For over one hundred years, Flanders effectively belonged to Spain. At the end of the 15th century, the Spanish monarchs Isabella and Ferdinand, fearful of their rival France, forged an alliance through marriage with the Austrian Empire, then in control of the Low Countries.  Since newly-unified Spain, with its discoveries in America, soon became the more powerful of the two empires, it gained direct control over the countries which are now Holland and Belgium, and kept them until driven out by the Protestant uprisings. Spanish aristocrats were therefore the natural patrons of what is commonly known as the “Flemish” school, even though the style was really French and born in Burgundy (which also belonged to Austria and Spain) and spread not only to the Low Countries but to all of Northern Europe.

As for the double meaning of the Spanish word “flamenco”, it appears to have taken root in the popular mind when Andalucian soldiers began to return from the Low Countries, passing through Madrid on their way home to Seville and Cadiz.  There, the townsfolk heard them carousing late at night and singing their raucous music, with its Moorish and gypsy rhythms.  Since the prim-and-proper madrileños associated the soldiers with Flanders, they contemptuously referred to both them and their drunken chanting as “Flemish”, flamenco.

When I visit the Prado Museum today, I feel I am paying a call on very old friends indeed, even if I do not always find them in their usual rooms.

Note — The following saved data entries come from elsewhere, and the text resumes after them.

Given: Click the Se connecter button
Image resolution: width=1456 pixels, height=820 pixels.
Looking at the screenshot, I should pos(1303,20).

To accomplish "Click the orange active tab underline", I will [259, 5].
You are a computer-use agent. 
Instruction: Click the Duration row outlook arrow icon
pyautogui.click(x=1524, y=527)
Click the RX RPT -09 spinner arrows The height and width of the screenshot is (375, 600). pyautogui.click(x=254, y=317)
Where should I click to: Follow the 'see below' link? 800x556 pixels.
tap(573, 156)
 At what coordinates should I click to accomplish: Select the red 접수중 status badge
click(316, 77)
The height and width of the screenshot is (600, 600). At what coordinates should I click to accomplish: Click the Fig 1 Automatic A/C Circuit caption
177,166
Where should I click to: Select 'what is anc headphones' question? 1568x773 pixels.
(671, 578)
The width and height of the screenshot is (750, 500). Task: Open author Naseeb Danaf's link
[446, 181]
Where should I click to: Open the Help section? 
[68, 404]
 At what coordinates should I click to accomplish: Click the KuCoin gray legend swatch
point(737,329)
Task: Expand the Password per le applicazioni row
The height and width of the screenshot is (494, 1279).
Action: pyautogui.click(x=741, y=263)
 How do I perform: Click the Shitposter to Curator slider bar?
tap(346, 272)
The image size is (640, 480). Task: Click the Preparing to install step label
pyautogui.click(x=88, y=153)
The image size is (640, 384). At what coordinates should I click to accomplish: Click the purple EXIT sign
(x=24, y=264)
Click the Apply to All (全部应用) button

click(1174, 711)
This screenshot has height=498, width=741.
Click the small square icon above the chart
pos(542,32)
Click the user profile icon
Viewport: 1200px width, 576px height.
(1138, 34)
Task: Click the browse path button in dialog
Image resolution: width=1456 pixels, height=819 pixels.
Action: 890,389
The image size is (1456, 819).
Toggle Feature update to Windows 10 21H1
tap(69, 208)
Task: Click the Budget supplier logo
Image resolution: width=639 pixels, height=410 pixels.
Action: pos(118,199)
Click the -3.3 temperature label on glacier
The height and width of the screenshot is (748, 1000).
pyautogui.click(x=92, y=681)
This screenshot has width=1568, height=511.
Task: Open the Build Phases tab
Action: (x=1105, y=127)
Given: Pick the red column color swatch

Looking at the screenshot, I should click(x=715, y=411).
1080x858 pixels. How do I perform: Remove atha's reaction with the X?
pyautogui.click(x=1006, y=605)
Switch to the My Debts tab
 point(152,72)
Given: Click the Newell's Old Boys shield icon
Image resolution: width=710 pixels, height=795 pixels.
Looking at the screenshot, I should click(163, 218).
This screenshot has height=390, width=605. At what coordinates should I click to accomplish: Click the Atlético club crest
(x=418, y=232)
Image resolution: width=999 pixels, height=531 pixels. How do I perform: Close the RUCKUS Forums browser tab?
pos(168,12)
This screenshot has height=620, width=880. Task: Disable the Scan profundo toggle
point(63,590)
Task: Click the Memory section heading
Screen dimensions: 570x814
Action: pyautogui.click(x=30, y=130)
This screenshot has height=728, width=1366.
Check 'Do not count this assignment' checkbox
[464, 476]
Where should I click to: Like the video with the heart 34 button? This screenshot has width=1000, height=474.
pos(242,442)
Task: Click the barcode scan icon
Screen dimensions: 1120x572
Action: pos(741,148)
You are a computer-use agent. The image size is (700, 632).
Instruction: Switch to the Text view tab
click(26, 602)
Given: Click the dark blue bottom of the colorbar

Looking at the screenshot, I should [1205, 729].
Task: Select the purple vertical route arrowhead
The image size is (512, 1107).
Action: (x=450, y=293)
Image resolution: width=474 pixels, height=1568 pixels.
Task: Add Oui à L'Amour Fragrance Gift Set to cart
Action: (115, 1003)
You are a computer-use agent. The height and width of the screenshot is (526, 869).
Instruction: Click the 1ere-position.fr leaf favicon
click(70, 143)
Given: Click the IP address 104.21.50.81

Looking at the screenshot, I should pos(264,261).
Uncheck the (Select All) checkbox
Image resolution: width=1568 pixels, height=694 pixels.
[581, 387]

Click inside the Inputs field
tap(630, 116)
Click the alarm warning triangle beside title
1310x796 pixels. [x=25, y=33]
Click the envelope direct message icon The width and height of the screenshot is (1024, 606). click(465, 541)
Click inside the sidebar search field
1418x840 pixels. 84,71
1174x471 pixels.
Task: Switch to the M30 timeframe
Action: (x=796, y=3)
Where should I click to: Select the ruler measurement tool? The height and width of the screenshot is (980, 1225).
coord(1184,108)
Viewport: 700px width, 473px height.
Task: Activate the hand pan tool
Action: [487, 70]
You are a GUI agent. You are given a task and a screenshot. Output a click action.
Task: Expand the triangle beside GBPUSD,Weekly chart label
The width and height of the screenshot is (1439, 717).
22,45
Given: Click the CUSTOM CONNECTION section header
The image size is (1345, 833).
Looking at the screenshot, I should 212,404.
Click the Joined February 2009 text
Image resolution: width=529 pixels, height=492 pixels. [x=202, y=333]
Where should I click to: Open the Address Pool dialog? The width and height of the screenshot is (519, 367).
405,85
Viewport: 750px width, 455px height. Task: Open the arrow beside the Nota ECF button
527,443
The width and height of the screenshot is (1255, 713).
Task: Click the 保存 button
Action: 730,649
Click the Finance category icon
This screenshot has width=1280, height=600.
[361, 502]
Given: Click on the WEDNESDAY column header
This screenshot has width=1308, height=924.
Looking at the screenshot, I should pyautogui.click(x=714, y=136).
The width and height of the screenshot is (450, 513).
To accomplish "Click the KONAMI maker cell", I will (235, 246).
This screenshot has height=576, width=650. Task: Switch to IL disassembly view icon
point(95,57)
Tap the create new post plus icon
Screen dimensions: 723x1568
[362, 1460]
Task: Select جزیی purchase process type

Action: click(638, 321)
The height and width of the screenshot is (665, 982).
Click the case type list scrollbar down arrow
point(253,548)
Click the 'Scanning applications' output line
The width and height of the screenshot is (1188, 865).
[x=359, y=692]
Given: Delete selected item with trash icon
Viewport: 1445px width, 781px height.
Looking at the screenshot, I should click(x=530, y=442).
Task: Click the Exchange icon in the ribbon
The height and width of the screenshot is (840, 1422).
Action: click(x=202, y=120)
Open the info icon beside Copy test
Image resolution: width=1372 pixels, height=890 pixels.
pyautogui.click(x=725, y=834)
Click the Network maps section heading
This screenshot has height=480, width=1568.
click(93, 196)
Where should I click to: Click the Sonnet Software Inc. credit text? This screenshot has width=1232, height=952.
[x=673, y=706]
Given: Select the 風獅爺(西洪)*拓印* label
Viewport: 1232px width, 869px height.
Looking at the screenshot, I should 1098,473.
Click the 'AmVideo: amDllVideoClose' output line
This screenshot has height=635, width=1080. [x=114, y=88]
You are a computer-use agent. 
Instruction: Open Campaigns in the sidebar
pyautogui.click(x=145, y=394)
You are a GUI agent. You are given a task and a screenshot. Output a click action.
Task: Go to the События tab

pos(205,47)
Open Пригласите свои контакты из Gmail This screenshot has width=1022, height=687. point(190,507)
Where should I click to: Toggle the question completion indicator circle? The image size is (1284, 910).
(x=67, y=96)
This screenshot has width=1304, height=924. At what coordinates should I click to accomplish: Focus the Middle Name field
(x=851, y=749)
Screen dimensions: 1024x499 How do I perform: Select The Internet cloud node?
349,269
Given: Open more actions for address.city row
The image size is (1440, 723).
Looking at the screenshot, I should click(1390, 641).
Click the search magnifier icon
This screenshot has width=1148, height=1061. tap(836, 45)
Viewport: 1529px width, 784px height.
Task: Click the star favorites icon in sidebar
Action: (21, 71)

As well as Goya, Velázquez and Bosch, I stand before Breughel’s drunken peasants and country inns and frozen lakes with ice-skaters, and his Judgment Days, with skeletons on skeletal horses waving their scythes above terrified sinners, scaffolds and bonfires waiting on the horizon. 

I pause before the precious angels and innocent madonnas of Fra Angelico, all in blue and gold and pink  – my first encounter with the Italian painters of the Middle Ages, who inspired my own drawings several years later when I visited Florence, Siena and Assisi. 

But I seek out with brotherly affection – I say “seek” because he is often moved from one corner to the other of the Museum - a painting by Raphael.  Entitled “Portrait of an unknown Cardinal”, it is a lifelike picture of a very young, gaunt cleric in mitred hat, craning out of his elegantly gilded frame and crimson robes.  The sad, sleepy eyes and slightly smiling lips make him seem half mischievous boy and half disenchanted man, just like me.